The two-dimensional (2D) topological insulators (TI) realized in inverted semiconductor quantum wells exhibit unusual electric-transport properties [1] that have attracted great interest [2]. TI behavior is also found in other 2D and bulk materials [2,3]. The potential for interesting interplays between a TI's electronic and magnetic degrees of freedom has motivated our detailed theoretical study of electronic compressibility [4] and spin response [5] for electrons in the mercury-telluride-based 2D TI. Our work reveals unconventional properties that distinguish this paradigmatic TI material from all other currently known 2D electronic systems. We thus provide alternative means for experimental identification of the topological regime and extend current knowledge about the fundamentals of many-particle collective behaviour in solids.

References:
[1] M. Konig et al., Science 318, 766 (2007); A. Roth et al., Science 325, 294 (2009); C. Brune et al., Nat. Phys. 8, 485 (2012).

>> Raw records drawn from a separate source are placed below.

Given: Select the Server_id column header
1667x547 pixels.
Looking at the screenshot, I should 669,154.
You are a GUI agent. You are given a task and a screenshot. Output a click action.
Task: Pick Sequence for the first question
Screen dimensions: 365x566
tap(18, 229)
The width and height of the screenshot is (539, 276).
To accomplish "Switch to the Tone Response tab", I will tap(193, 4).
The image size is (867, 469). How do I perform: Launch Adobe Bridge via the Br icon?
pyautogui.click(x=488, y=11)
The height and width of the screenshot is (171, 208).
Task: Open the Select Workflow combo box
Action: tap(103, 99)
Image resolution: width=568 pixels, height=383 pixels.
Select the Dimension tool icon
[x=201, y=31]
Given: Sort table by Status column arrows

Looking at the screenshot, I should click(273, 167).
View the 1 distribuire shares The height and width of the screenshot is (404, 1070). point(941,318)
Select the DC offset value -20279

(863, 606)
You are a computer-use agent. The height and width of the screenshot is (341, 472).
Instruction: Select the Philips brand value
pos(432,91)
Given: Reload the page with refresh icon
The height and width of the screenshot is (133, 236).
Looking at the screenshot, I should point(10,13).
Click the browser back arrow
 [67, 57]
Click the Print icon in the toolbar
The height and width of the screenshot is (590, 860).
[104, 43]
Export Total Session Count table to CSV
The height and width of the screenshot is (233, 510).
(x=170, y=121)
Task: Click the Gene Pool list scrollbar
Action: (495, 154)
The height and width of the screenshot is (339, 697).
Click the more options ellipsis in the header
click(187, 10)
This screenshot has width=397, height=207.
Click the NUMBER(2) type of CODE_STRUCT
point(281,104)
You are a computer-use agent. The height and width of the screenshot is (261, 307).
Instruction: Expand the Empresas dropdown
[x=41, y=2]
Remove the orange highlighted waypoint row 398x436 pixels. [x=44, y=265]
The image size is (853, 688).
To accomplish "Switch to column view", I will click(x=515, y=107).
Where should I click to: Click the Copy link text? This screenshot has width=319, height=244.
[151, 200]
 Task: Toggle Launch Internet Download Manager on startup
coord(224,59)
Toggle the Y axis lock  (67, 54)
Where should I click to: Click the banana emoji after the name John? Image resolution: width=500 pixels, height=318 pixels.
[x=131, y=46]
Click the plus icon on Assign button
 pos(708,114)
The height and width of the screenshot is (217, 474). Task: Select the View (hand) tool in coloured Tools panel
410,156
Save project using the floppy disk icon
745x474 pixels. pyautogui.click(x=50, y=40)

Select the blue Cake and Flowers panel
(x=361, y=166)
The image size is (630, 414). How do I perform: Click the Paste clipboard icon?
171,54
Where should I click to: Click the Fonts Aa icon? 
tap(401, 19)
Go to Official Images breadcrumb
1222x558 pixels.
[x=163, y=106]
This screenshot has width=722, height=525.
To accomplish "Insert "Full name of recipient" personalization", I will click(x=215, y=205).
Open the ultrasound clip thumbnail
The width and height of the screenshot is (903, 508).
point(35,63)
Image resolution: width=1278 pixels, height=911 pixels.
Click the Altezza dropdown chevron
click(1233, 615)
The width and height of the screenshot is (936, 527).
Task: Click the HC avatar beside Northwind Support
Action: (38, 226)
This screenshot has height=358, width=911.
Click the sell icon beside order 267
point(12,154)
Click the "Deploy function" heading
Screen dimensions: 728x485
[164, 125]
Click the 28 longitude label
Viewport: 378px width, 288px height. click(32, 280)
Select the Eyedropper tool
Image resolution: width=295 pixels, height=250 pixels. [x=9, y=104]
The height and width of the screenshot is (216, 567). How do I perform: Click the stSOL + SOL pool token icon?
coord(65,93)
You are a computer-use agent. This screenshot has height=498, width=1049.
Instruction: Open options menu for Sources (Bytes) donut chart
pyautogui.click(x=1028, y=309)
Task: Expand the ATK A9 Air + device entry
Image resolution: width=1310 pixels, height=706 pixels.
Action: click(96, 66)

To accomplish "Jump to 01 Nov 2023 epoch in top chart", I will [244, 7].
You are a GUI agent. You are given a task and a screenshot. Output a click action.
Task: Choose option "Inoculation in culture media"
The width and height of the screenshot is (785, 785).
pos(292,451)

[2] X. Qi and S. Zhang, Rev. Mod. Phys. 83, 1057 (2011).
[3] M. Z. Hasan and J. E. Moore, Annu. Rev. Condens. Matter Phys. 2, 55 (2011).
[4] T. Kernreiter, M. Governale, and U. Zuelicke, Phys. Rev. B 93, 241304(R) (2016).
[5] T. Kernreiter, M. Governale, U. Zuelicke, and E. M. Hankiewicz, Phys. Rev. X 6, 021010 (2016).

After obtaining his Ph.D. from Indiana University, USA, in 1998, Ulrich Zuelicke undertook postdoctoral research at the University of Karlsruhe in Germany and has held permanent academic positions at Massey University (Palmerston North, New Zealand) from 2003 until his move to Victoria University of Wellington where he has been a Professor of Physics since 2011. Ulrich is a condensed-matter theorist interested in the study of unconventional materials realized in solid-state and ultra-cold-atom systems.